Data for pointing at screenshots:
-------

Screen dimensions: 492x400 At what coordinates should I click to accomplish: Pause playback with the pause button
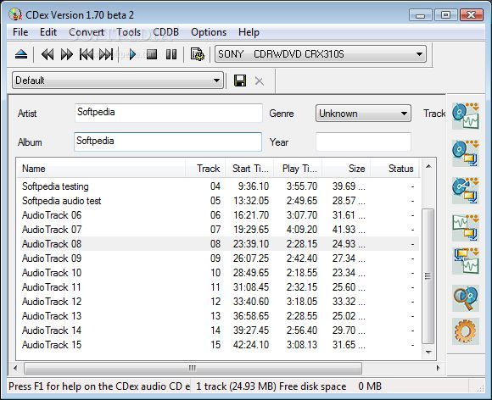click(x=171, y=54)
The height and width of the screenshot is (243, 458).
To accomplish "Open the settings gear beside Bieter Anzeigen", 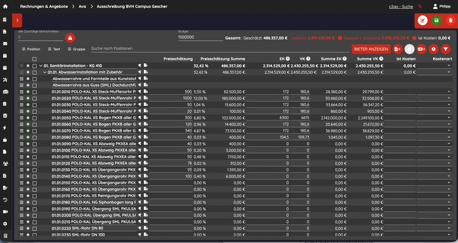I will 434,49.
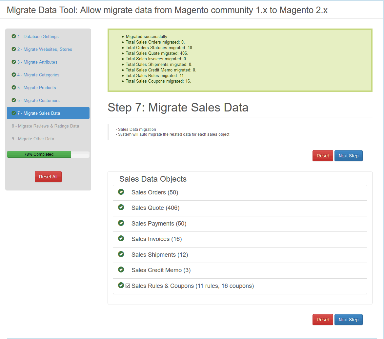The width and height of the screenshot is (384, 339).
Task: Click the bottom Reset button
Action: (x=323, y=320)
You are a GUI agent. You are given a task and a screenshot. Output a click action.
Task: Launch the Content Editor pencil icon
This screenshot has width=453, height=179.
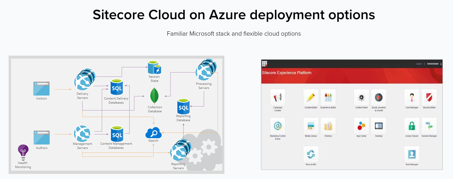coord(311,97)
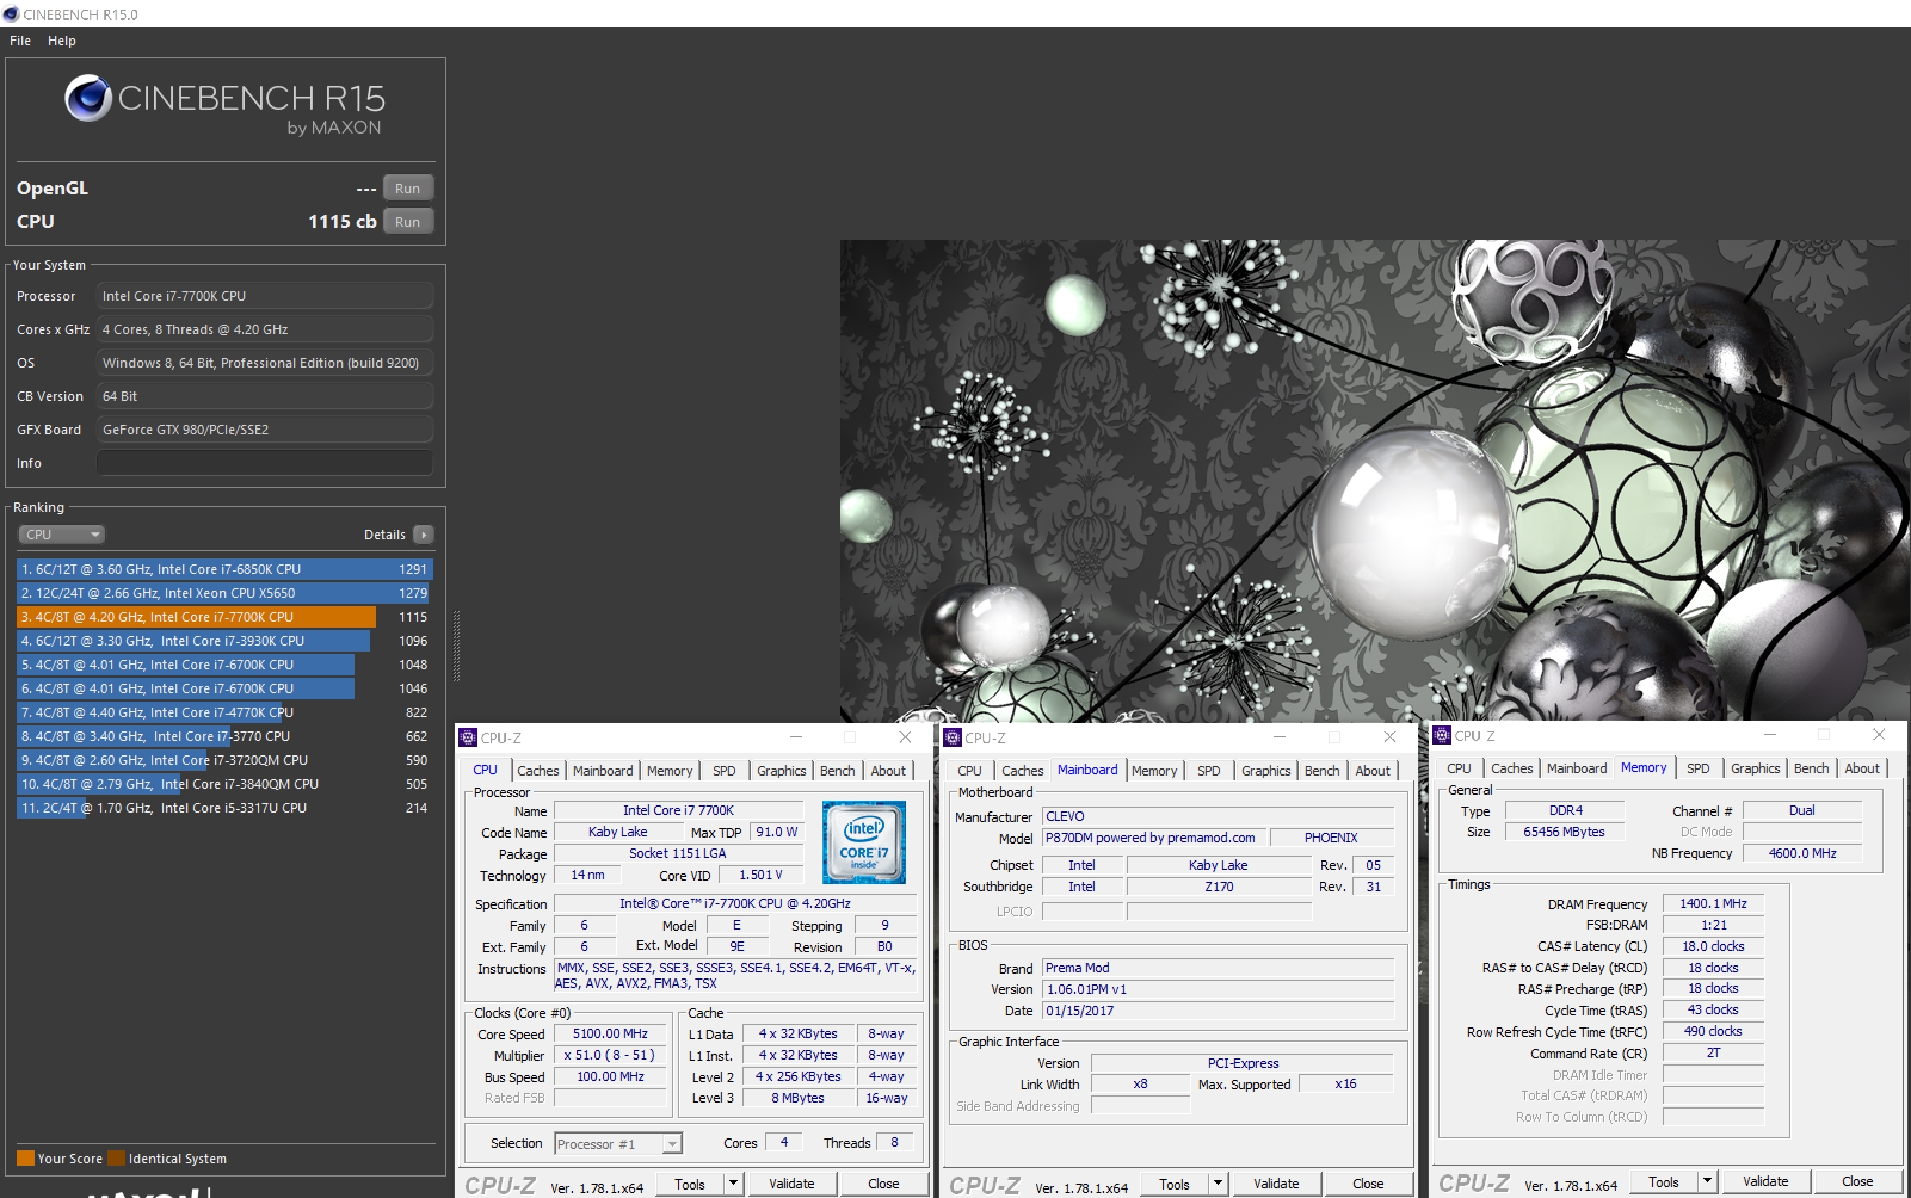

-------

Please quote the data verbatim, from the line that contains "You are a GUI" through the end of the data, and leave the pictures out of your answer.

CORRECT RESPONSE
You are a GUI agent. You are given a task and a screenshot. Output a click action.
Task: Launch the Content Editor pencil icon
This screenshot has width=453, height=179.
coord(311,97)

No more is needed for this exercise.